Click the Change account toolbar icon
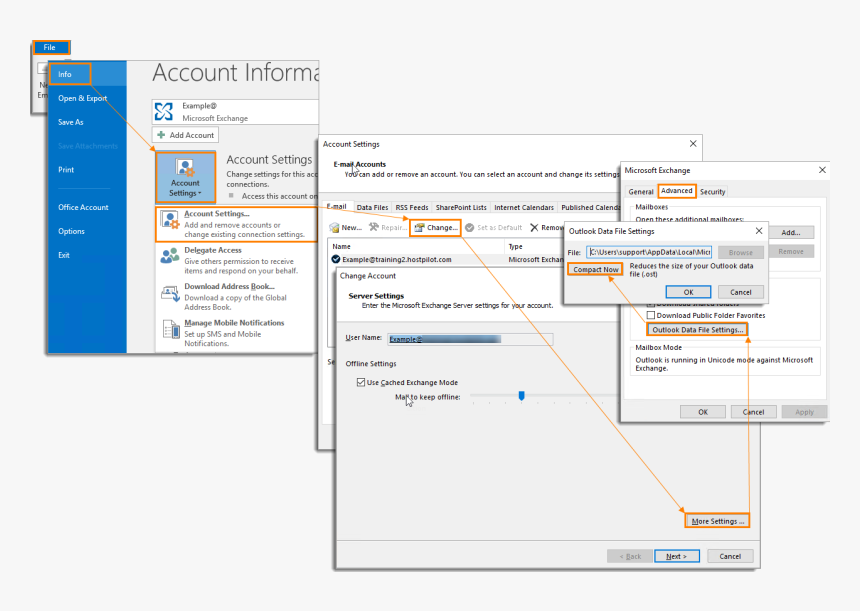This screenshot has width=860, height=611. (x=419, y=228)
==
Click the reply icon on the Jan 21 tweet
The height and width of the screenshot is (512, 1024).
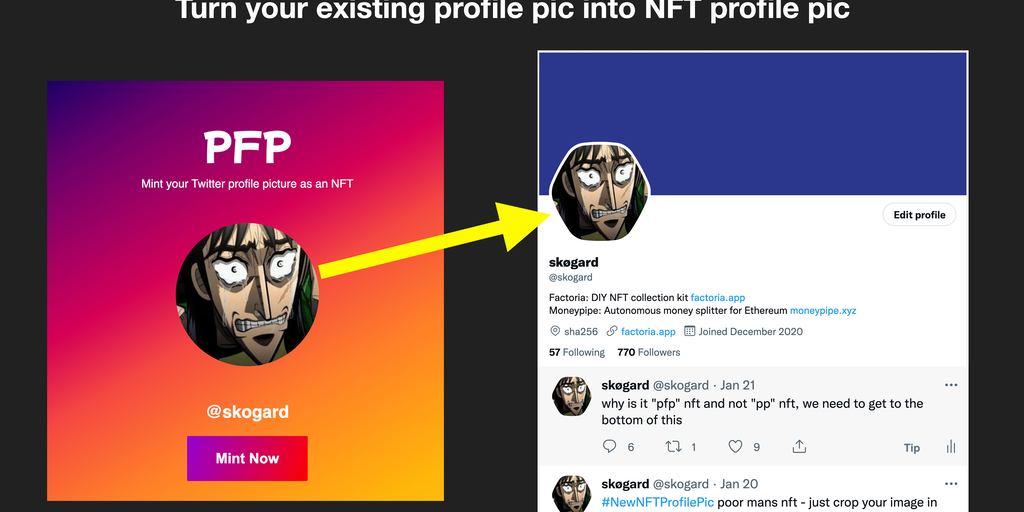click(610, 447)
--
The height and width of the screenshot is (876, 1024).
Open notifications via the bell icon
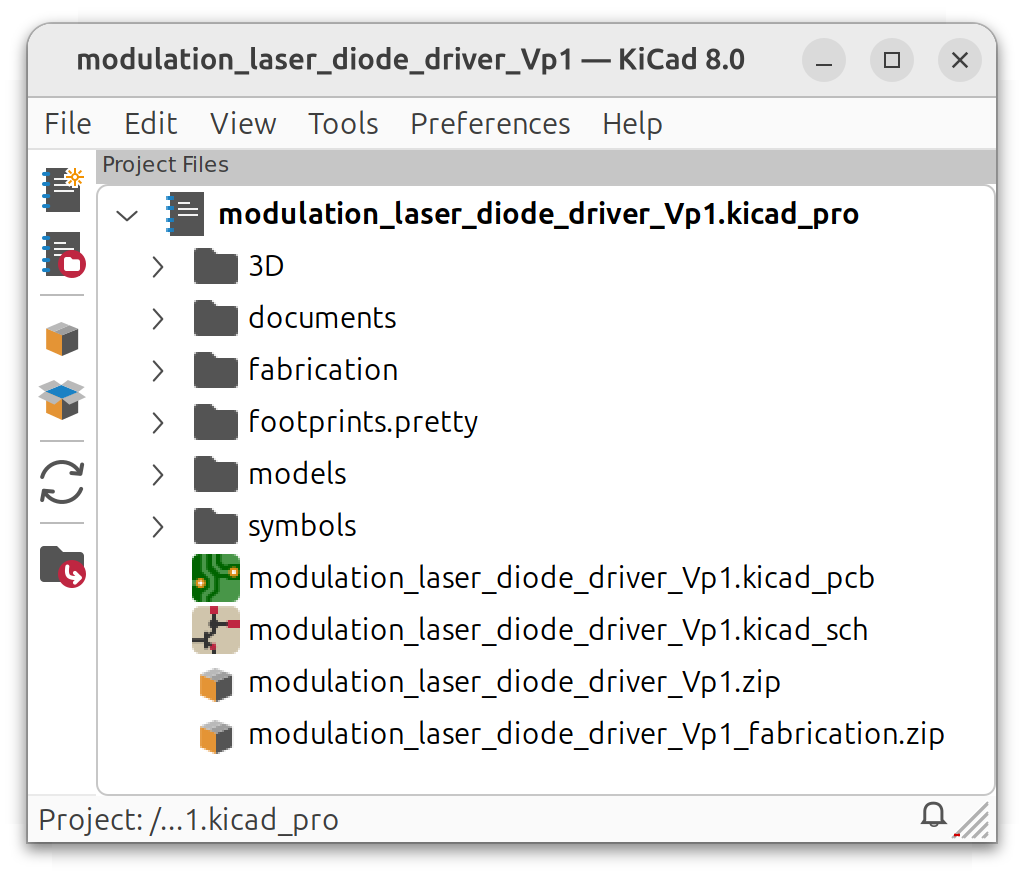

_What to work on_
In the listing, repeat the lines from the line with "Click the reply icon on the Jan 21 tweet" to the line with "click(610, 447)", swapping "reply" for "like" and leaving everything else as it is, and omit the pictures.

_Result below_
Click the like icon on the Jan 21 tweet
The height and width of the screenshot is (512, 1024).
click(610, 447)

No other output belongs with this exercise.